Irrfan became more intense with his expression. He touched different zones of the trauma life has brought unto his body. Perhaps not having balmy days, perhaps feeling unbearable pains all day, every day, Irrfan is exuding a feeling of hollowness, which he feels in the pain. “That was my INTENTION. AND THEN PAIN HIT. As if all this while, you were just getting to know pain, and now you know his nature and his intensity. Nothing was working; NO consolation, no motivation. The entire cosmos becomes one at that moment – just PAIN, and pain felt more enormous than GOD,” he said.
Striking a contrast between his early days and the life he is currently mad to deal with, he said, “As I was entering the hospital, drained, exhausted, listless, I hardly realised my hospital was on the opposite side of Lord’s, the stadium. The Mecca of my childhood dream. Amidst the pain, I saw a poster of a smiling Vivian Richards. Nothing happened, as if that world didn’t ever belong to me. This hospital also had a coma ward right above me. Once, while standing on the balcony of my hospital room, the peculiarity jolted me. Between the game of life and the game of death, there is just a road. On one side, a hospital, on the other, a stadium. As if one isn’t part of anything which might claim certainty – neither the hospital, nor the stadium. That hit me hard.”

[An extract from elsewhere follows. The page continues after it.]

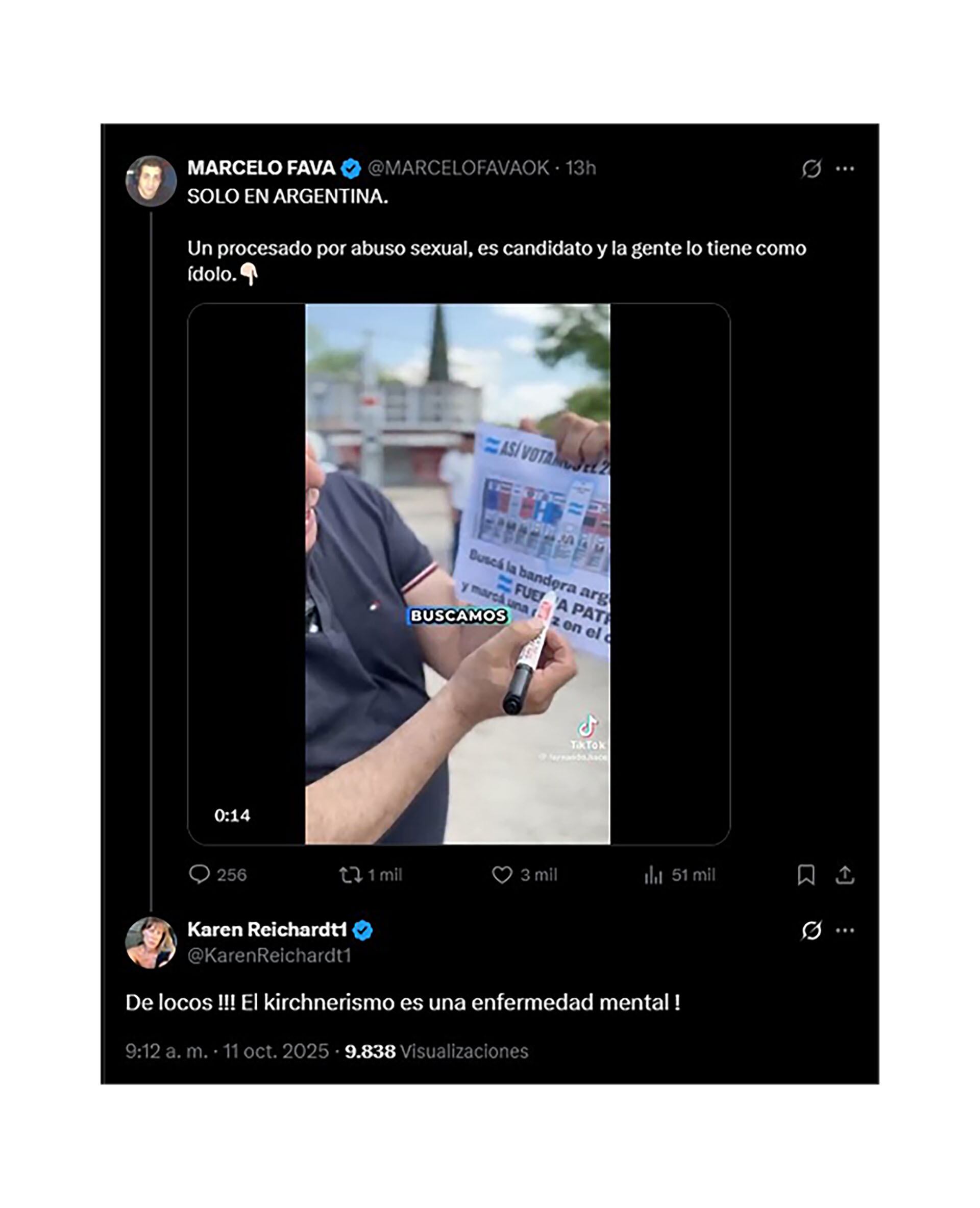Visit the @KarenReichardt1 handle link
980x1208 pixels.
tap(270, 955)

“This realisation made me submit, surrender and trust, irrespective of the outcome, irrespective of where this takes me, eight months from now, or four months from now, or two years. The concerns took a back seat and started to fade and kind of went out of my mindspace. For the first time, I felt what ‘freedom’ truly means. It felt like an accomplishment. As if I was tasting life for the first time, the magical side of it. My confidence in the intelligence of the cosmos became absolute. I feel as if it has entered every cell of mine. Time will tell if it stays, but that is how I feel as of now,” he added on a positive note.